TASK –
Reproduce every one of the rows below word for word, line by line.

MATERIAL TO PROCESS –
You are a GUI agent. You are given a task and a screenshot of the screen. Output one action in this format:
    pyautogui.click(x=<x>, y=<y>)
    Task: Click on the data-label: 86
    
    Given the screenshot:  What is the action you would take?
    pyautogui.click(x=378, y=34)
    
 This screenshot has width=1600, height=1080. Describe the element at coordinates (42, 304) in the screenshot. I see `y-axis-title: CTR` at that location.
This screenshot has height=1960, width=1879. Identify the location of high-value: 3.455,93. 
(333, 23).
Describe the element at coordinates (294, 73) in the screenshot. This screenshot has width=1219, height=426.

ANSWER BELOW –
You are a GUI agent. You are given a task and a screenshot of the screen. Output one action in this format:
    pyautogui.click(x=<x>, y=<y>)
    Task: Click on the data-label: 86
    
    Given the screenshot:  What is the action you would take?
    pyautogui.click(x=378, y=34)
    
 This screenshot has width=1600, height=1080. Describe the element at coordinates (42, 304) in the screenshot. I see `y-axis-title: CTR` at that location.
This screenshot has height=1960, width=1879. Identify the location of high-value: 3.455,93. 
(333, 23).
Describe the element at coordinates (294, 73) in the screenshot. This screenshot has width=1219, height=426.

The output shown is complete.